> [WORK TO BE COMPLETED] Working from the line that contains "The height and width of the screenshot is (800, 1200)." down to the last line below, repeat each line exactly.

#####

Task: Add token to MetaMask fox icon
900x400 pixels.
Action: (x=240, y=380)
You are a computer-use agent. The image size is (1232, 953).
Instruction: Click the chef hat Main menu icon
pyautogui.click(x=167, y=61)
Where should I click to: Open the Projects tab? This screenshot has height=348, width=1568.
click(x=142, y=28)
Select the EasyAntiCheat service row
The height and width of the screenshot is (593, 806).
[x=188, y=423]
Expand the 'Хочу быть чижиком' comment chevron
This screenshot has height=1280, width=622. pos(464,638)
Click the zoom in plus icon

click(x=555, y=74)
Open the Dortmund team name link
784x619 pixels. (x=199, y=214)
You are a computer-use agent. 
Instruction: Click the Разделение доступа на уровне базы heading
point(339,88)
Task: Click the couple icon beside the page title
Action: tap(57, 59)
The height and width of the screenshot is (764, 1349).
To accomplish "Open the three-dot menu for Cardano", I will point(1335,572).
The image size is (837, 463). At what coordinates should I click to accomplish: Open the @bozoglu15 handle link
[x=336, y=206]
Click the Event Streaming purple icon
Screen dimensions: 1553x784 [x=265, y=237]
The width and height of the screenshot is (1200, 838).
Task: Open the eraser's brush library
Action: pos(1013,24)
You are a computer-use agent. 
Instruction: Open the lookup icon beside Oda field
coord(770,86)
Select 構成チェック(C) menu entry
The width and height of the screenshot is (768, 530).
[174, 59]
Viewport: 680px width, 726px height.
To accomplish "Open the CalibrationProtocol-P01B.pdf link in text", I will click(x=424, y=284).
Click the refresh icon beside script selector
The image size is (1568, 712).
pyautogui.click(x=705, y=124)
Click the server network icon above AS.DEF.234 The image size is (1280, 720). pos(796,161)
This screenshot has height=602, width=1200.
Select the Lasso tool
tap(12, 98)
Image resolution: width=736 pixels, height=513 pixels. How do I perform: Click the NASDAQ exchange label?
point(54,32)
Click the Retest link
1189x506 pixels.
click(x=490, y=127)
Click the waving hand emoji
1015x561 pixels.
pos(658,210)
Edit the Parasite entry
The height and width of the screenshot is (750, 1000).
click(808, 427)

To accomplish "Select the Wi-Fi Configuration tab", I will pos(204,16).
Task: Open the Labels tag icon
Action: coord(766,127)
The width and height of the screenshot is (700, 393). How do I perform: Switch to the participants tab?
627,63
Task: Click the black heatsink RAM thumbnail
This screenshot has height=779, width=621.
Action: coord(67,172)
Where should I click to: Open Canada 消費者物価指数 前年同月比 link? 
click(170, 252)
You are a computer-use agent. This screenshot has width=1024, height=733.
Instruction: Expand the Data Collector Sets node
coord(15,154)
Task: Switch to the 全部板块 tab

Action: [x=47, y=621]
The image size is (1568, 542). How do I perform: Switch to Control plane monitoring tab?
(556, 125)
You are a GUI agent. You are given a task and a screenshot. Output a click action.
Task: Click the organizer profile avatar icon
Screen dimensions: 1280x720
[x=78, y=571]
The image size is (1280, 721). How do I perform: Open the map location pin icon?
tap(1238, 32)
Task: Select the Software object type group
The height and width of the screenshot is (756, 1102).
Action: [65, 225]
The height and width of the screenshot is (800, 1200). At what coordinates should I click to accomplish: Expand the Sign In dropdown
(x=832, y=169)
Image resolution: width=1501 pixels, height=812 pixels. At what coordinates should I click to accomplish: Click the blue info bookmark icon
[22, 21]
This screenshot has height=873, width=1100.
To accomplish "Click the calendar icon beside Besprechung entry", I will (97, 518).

#####

> [EXPECTED ANSWER]
The height and width of the screenshot is (800, 1200). At what coordinates should I click to accomplish: Expand the Sign In dropdown
(x=832, y=169)
Image resolution: width=1501 pixels, height=812 pixels. At what coordinates should I click to accomplish: Click the blue info bookmark icon
[22, 21]
This screenshot has height=873, width=1100.
To accomplish "Click the calendar icon beside Besprechung entry", I will (97, 518).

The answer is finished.